What Is the Common Ancestor of Humans and Apes?

The scientific consensus states that humans and modern apes, specifically chimpanzees and bonobos, share a common ancestor. This article explores the nature of this ancestor, its timeline, and the evidence supporting its existence.

Identifying the Last Common Ancestor

There is no single fossil specimen universally recognized as the last common ancestor (LCA) of humans and chimpanzees. The concept of a “missing link” is considered outdated and misleading in scientific circles. Instead, scientists envision a population of ancient apes that existed before the human and chimpanzee lineages diverged. This divergence is estimated to have occurred during the late Miocene epoch, approximately 6 to 8 million years ago.

Several fossil finds are considered potential close relatives or members of this ancestral population. Sahelanthropus tchadensis, discovered in Chad, lived around 7 to 6 million years ago and exhibits a mix of ape-like and human-like features in its cranium, including small canine teeth and an opening for the spinal cord positioned to suggest upright posture. Graecopithecus freybergi, found in Greece and Bulgaria and dated to about 7.2 million years ago, has also been proposed as a possible early hominin, though its classification remains debated due to limited and poorly preserved material.

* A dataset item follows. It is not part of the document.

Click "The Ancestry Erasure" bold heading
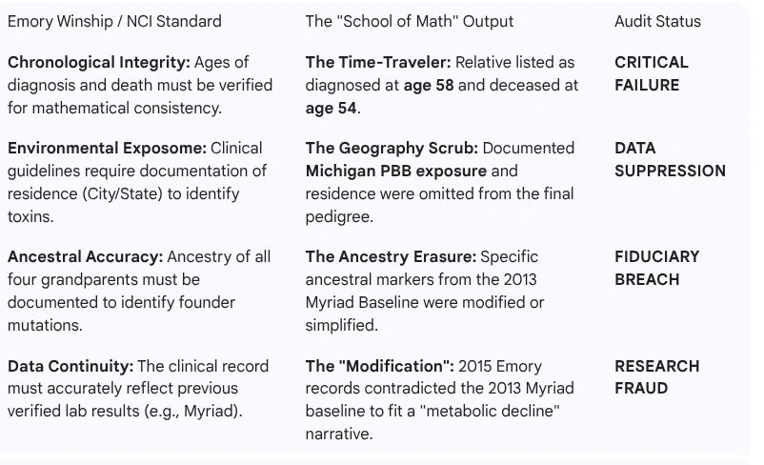Screen dimensions: 764x465 click(x=391, y=257)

A Portrait of Our Ancestor

Reconstructing the physical and behavioral characteristics of the last common ancestor relies on analyzing existing fossil evidence and comparing the anatomy of living apes and humans. This ancestor was likely a creature with a blend of features seen in both modern apes and early human relatives. Its size was probably similar to a modern chimpanzee, and it possessed a relatively small, ape-sized brain. Its diet likely consisted of fruits and leaves, similar to many modern primates.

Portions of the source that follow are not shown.